= Exercise brief =
Copy the entries character for character.

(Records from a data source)
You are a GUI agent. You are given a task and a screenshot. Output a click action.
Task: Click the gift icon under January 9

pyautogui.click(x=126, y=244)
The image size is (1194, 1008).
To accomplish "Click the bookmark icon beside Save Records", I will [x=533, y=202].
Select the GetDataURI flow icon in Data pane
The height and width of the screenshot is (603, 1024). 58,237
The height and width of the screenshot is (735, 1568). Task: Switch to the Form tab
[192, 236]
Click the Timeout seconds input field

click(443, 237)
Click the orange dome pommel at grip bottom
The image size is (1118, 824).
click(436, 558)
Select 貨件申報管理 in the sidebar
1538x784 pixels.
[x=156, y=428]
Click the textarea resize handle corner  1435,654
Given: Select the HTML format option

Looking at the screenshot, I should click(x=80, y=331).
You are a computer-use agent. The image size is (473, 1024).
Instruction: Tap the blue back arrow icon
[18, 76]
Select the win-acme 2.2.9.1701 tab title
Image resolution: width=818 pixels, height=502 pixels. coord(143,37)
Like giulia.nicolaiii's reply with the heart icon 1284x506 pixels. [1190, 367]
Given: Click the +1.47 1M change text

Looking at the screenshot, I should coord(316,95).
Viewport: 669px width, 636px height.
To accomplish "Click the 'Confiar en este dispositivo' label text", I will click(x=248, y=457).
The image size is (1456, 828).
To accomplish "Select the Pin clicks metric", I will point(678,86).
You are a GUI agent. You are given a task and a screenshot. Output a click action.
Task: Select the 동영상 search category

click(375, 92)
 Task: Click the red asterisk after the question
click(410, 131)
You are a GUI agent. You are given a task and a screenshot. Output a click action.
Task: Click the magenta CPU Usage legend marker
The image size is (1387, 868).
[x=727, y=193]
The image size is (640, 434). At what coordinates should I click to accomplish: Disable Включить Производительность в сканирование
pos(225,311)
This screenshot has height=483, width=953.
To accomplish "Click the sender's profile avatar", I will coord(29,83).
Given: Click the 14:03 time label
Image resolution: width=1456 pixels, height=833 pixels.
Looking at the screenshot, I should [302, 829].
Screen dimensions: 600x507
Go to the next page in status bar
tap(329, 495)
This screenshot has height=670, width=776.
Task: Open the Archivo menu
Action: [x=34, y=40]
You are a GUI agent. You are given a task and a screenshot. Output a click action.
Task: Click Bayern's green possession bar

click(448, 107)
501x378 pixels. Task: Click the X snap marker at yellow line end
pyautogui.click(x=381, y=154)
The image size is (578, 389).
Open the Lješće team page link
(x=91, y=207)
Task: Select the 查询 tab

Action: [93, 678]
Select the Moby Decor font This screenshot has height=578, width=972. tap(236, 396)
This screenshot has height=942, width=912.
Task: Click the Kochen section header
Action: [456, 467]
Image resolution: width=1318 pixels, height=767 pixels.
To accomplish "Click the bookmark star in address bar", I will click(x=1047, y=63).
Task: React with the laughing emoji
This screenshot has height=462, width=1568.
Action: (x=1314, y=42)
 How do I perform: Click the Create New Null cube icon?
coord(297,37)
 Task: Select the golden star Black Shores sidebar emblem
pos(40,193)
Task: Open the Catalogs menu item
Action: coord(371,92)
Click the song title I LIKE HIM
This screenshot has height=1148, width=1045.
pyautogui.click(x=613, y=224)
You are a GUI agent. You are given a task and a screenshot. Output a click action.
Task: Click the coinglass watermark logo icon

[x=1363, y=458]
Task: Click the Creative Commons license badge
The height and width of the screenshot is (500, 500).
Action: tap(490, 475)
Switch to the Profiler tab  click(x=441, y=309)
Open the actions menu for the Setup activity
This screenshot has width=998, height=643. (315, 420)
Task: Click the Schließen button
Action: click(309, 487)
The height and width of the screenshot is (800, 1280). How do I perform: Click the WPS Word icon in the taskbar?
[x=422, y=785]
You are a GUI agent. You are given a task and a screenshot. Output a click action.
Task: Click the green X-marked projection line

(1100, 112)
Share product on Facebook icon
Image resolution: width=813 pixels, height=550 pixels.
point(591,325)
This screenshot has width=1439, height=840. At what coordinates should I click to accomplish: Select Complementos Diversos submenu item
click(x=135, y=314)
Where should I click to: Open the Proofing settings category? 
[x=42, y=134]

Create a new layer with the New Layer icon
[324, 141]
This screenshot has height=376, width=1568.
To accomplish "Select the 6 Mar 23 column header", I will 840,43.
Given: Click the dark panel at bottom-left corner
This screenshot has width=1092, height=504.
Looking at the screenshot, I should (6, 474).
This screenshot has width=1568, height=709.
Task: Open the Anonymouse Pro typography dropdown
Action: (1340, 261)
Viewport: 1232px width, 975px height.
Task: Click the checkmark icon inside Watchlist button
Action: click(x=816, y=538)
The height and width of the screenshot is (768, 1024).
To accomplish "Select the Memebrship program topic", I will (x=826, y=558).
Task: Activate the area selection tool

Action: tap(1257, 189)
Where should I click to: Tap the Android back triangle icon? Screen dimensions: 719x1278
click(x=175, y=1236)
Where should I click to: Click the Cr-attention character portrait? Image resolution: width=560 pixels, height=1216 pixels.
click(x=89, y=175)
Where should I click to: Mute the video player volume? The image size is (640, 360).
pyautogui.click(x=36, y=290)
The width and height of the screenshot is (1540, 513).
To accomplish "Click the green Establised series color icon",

= Response =
You are a GUI agent. You are given a task and a screenshot. Output a click action.
Task: Click the gift icon under January 9

pyautogui.click(x=126, y=244)
The image size is (1194, 1008).
To accomplish "Click the bookmark icon beside Save Records", I will [x=533, y=202].
Select the GetDataURI flow icon in Data pane
The height and width of the screenshot is (603, 1024). 58,237
The height and width of the screenshot is (735, 1568). Task: Switch to the Form tab
[192, 236]
Click the Timeout seconds input field

click(443, 237)
Click the orange dome pommel at grip bottom
The image size is (1118, 824).
click(436, 558)
Select 貨件申報管理 in the sidebar
1538x784 pixels.
[x=156, y=428]
Click the textarea resize handle corner  1435,654
Given: Select the HTML format option

Looking at the screenshot, I should click(x=80, y=331).
You are a computer-use agent. The image size is (473, 1024).
Instruction: Tap the blue back arrow icon
[18, 76]
Select the win-acme 2.2.9.1701 tab title
Image resolution: width=818 pixels, height=502 pixels. coord(143,37)
Like giulia.nicolaiii's reply with the heart icon 1284x506 pixels. [1190, 367]
Given: Click the +1.47 1M change text

Looking at the screenshot, I should coord(316,95).
Viewport: 669px width, 636px height.
To accomplish "Click the 'Confiar en este dispositivo' label text", I will click(x=248, y=457).
The image size is (1456, 828).
To accomplish "Select the Pin clicks metric", I will point(678,86).
You are a GUI agent. You are given a task and a screenshot. Output a click action.
Task: Select the 동영상 search category

click(375, 92)
 Task: Click the red asterisk after the question
click(410, 131)
You are a GUI agent. You are given a task and a screenshot. Output a click action.
Task: Click the magenta CPU Usage legend marker
The image size is (1387, 868).
[x=727, y=193]
The image size is (640, 434). At what coordinates should I click to accomplish: Disable Включить Производительность в сканирование
pos(225,311)
This screenshot has height=483, width=953.
To accomplish "Click the sender's profile avatar", I will coord(29,83).
Given: Click the 14:03 time label
Image resolution: width=1456 pixels, height=833 pixels.
Looking at the screenshot, I should [302, 829].
Screen dimensions: 600x507
Go to the next page in status bar
tap(329, 495)
This screenshot has height=670, width=776.
Task: Open the Archivo menu
Action: [x=34, y=40]
You are a GUI agent. You are given a task and a screenshot. Output a click action.
Task: Click Bayern's green possession bar

click(448, 107)
501x378 pixels. Task: Click the X snap marker at yellow line end
pyautogui.click(x=381, y=154)
The image size is (578, 389).
Open the Lješće team page link
(x=91, y=207)
Task: Select the 查询 tab

Action: [93, 678]
Select the Moby Decor font This screenshot has height=578, width=972. tap(236, 396)
This screenshot has height=942, width=912.
Task: Click the Kochen section header
Action: [456, 467]
Image resolution: width=1318 pixels, height=767 pixels.
To accomplish "Click the bookmark star in address bar", I will click(x=1047, y=63).
Task: React with the laughing emoji
This screenshot has height=462, width=1568.
Action: (x=1314, y=42)
 How do I perform: Click the Create New Null cube icon?
coord(297,37)
 Task: Select the golden star Black Shores sidebar emblem
pos(40,193)
Task: Open the Catalogs menu item
Action: coord(371,92)
Click the song title I LIKE HIM
This screenshot has height=1148, width=1045.
pyautogui.click(x=613, y=224)
You are a GUI agent. You are given a task and a screenshot. Output a click action.
Task: Click the coinglass watermark logo icon

[x=1363, y=458]
Task: Click the Creative Commons license badge
The height and width of the screenshot is (500, 500).
Action: tap(490, 475)
Switch to the Profiler tab  click(x=441, y=309)
Open the actions menu for the Setup activity
This screenshot has width=998, height=643. (315, 420)
Task: Click the Schließen button
Action: click(309, 487)
The height and width of the screenshot is (800, 1280). How do I perform: Click the WPS Word icon in the taskbar?
[x=422, y=785]
You are a GUI agent. You are given a task and a screenshot. Output a click action.
Task: Click the green X-marked projection line

(1100, 112)
Share product on Facebook icon
Image resolution: width=813 pixels, height=550 pixels.
point(591,325)
This screenshot has width=1439, height=840. At what coordinates should I click to accomplish: Select Complementos Diversos submenu item
click(x=135, y=314)
Where should I click to: Open the Proofing settings category? 
[x=42, y=134]

Create a new layer with the New Layer icon
[324, 141]
This screenshot has height=376, width=1568.
To accomplish "Select the 6 Mar 23 column header", I will 840,43.
Given: Click the dark panel at bottom-left corner
This screenshot has width=1092, height=504.
Looking at the screenshot, I should (6, 474).
This screenshot has width=1568, height=709.
Task: Open the Anonymouse Pro typography dropdown
Action: (1340, 261)
Viewport: 1232px width, 975px height.
Task: Click the checkmark icon inside Watchlist button
Action: click(x=816, y=538)
The height and width of the screenshot is (768, 1024).
To accomplish "Select the Memebrship program topic", I will (x=826, y=558).
Task: Activate the area selection tool

Action: tap(1257, 189)
Where should I click to: Tap the Android back triangle icon? Screen dimensions: 719x1278
click(x=175, y=1236)
Where should I click to: Click the Cr-attention character portrait? Image resolution: width=560 pixels, height=1216 pixels.
click(x=89, y=175)
Where should I click to: Mute the video player volume? The image size is (640, 360).
pyautogui.click(x=36, y=290)
The width and height of the screenshot is (1540, 513).
To accomplish "Click the green Establised series color icon",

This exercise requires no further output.